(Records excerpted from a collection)
........
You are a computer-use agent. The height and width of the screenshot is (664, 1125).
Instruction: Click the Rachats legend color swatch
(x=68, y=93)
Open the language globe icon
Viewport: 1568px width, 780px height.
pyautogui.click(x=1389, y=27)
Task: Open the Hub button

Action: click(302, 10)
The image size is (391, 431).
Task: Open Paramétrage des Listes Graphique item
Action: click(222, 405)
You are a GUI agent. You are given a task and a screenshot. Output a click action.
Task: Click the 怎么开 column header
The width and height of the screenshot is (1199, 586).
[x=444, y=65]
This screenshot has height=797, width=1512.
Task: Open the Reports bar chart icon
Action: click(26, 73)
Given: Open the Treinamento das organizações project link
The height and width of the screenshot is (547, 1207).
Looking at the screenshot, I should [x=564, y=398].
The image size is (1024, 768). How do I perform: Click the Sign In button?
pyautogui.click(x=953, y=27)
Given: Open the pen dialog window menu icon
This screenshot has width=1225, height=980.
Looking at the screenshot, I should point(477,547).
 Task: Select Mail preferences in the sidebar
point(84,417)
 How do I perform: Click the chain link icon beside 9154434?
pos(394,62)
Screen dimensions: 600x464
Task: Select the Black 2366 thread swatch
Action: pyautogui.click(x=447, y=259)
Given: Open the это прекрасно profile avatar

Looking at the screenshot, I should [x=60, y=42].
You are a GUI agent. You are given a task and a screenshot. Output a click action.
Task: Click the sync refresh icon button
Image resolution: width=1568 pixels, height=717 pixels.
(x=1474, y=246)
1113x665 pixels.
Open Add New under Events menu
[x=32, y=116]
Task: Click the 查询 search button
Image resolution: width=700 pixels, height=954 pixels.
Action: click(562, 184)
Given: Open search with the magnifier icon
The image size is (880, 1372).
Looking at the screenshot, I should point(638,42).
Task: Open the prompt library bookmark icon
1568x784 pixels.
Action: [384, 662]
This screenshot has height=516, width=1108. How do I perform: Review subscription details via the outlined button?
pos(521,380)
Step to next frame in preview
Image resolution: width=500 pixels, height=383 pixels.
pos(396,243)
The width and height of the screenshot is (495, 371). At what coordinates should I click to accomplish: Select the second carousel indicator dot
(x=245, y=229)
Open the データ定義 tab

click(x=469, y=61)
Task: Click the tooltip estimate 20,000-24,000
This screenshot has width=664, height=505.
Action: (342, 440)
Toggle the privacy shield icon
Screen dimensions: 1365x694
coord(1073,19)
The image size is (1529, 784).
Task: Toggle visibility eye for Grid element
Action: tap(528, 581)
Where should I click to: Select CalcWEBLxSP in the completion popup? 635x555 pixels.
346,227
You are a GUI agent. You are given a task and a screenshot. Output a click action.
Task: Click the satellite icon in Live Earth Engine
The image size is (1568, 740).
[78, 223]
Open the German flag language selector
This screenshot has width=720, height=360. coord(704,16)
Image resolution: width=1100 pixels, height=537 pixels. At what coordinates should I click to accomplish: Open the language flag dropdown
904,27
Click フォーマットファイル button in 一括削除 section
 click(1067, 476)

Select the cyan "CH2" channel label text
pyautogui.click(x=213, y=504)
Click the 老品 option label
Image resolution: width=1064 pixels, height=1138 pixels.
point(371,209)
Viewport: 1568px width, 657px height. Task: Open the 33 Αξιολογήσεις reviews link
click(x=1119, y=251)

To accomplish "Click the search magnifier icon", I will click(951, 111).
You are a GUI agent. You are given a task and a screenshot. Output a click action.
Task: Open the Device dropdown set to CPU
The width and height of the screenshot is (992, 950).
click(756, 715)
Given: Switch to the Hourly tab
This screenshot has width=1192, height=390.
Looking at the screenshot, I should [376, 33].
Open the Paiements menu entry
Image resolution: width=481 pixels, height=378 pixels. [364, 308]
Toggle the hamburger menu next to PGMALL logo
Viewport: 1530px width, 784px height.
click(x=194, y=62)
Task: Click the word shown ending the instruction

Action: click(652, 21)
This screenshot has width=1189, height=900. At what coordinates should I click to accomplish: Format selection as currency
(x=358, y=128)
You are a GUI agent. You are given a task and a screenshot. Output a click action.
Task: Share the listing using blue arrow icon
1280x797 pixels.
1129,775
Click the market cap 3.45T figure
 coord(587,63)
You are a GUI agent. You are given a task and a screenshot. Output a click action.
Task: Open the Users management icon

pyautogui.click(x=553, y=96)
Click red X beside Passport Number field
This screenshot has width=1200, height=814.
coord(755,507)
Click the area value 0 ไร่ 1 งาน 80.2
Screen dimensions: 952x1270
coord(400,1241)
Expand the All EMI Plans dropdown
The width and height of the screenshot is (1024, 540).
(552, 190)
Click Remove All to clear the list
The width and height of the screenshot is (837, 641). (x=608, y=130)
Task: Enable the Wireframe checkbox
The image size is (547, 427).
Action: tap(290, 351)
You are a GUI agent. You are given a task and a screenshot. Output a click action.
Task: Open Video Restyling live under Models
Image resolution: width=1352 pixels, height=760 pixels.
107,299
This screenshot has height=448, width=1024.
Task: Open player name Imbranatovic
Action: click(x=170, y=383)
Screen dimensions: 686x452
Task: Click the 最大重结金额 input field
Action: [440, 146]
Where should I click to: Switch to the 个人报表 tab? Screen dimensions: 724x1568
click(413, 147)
........
To do: A full, exact copy of the entries is the required answer.

Answer section:
You are a computer-use agent. The height and width of the screenshot is (664, 1125).
Instruction: Click the Rachats legend color swatch
(x=68, y=93)
Open the language globe icon
Viewport: 1568px width, 780px height.
pyautogui.click(x=1389, y=27)
Task: Open the Hub button

Action: click(302, 10)
The image size is (391, 431).
Task: Open Paramétrage des Listes Graphique item
Action: click(222, 405)
You are a GUI agent. You are given a task and a screenshot. Output a click action.
Task: Click the 怎么开 column header
The width and height of the screenshot is (1199, 586).
[x=444, y=65]
This screenshot has height=797, width=1512.
Task: Open the Reports bar chart icon
Action: click(26, 73)
Given: Open the Treinamento das organizações project link
The height and width of the screenshot is (547, 1207).
Looking at the screenshot, I should [x=564, y=398].
The image size is (1024, 768). How do I perform: Click the Sign In button?
pyautogui.click(x=953, y=27)
Given: Open the pen dialog window menu icon
This screenshot has width=1225, height=980.
Looking at the screenshot, I should point(477,547).
 Task: Select Mail preferences in the sidebar
point(84,417)
 How do I perform: Click the chain link icon beside 9154434?
pos(394,62)
Screen dimensions: 600x464
Task: Select the Black 2366 thread swatch
Action: pyautogui.click(x=447, y=259)
Given: Open the это прекрасно profile avatar

Looking at the screenshot, I should [x=60, y=42].
You are a GUI agent. You are given a task and a screenshot. Output a click action.
Task: Click the sync refresh icon button
Image resolution: width=1568 pixels, height=717 pixels.
(x=1474, y=246)
1113x665 pixels.
Open Add New under Events menu
[x=32, y=116]
Task: Click the 查询 search button
Image resolution: width=700 pixels, height=954 pixels.
Action: click(562, 184)
Given: Open search with the magnifier icon
The image size is (880, 1372).
Looking at the screenshot, I should point(638,42).
Task: Open the prompt library bookmark icon
1568x784 pixels.
Action: [384, 662]
This screenshot has height=516, width=1108. How do I perform: Review subscription details via the outlined button?
pos(521,380)
Step to next frame in preview
Image resolution: width=500 pixels, height=383 pixels.
pos(396,243)
The width and height of the screenshot is (495, 371). At what coordinates should I click to accomplish: Select the second carousel indicator dot
(x=245, y=229)
Open the データ定義 tab

click(x=469, y=61)
Task: Click the tooltip estimate 20,000-24,000
This screenshot has width=664, height=505.
Action: (342, 440)
Toggle the privacy shield icon
Screen dimensions: 1365x694
coord(1073,19)
The image size is (1529, 784).
Task: Toggle visibility eye for Grid element
Action: tap(528, 581)
Where should I click to: Select CalcWEBLxSP in the completion popup? 635x555 pixels.
346,227
You are a GUI agent. You are given a task and a screenshot. Output a click action.
Task: Click the satellite icon in Live Earth Engine
The image size is (1568, 740).
[78, 223]
Open the German flag language selector
This screenshot has width=720, height=360. coord(704,16)
Image resolution: width=1100 pixels, height=537 pixels. At what coordinates should I click to accomplish: Open the language flag dropdown
904,27
Click フォーマットファイル button in 一括削除 section
 click(1067, 476)

Select the cyan "CH2" channel label text
pyautogui.click(x=213, y=504)
Click the 老品 option label
Image resolution: width=1064 pixels, height=1138 pixels.
point(371,209)
Viewport: 1568px width, 657px height. Task: Open the 33 Αξιολογήσεις reviews link
click(x=1119, y=251)

To accomplish "Click the search magnifier icon", I will click(951, 111).
You are a GUI agent. You are given a task and a screenshot. Output a click action.
Task: Open the Device dropdown set to CPU
The width and height of the screenshot is (992, 950).
click(756, 715)
Given: Switch to the Hourly tab
This screenshot has width=1192, height=390.
Looking at the screenshot, I should [376, 33].
Open the Paiements menu entry
Image resolution: width=481 pixels, height=378 pixels. [364, 308]
Toggle the hamburger menu next to PGMALL logo
Viewport: 1530px width, 784px height.
click(x=194, y=62)
Task: Click the word shown ending the instruction

Action: click(652, 21)
This screenshot has width=1189, height=900. At what coordinates should I click to accomplish: Format selection as currency
(x=358, y=128)
You are a GUI agent. You are given a task and a screenshot. Output a click action.
Task: Share the listing using blue arrow icon
1280x797 pixels.
1129,775
Click the market cap 3.45T figure
 coord(587,63)
You are a GUI agent. You are given a task and a screenshot. Output a click action.
Task: Open the Users management icon

pyautogui.click(x=553, y=96)
Click red X beside Passport Number field
This screenshot has width=1200, height=814.
coord(755,507)
Click the area value 0 ไร่ 1 งาน 80.2
Screen dimensions: 952x1270
coord(400,1241)
Expand the All EMI Plans dropdown
The width and height of the screenshot is (1024, 540).
(552, 190)
Click Remove All to clear the list
The width and height of the screenshot is (837, 641). (x=608, y=130)
Task: Enable the Wireframe checkbox
The image size is (547, 427).
Action: tap(290, 351)
You are a GUI agent. You are given a task and a screenshot. Output a click action.
Task: Open Video Restyling live under Models
Image resolution: width=1352 pixels, height=760 pixels.
107,299
This screenshot has height=448, width=1024.
Task: Open player name Imbranatovic
Action: click(x=170, y=383)
Screen dimensions: 686x452
Task: Click the 最大重结金额 input field
Action: [440, 146]
Where should I click to: Switch to the 个人报表 tab? Screen dimensions: 724x1568
click(413, 147)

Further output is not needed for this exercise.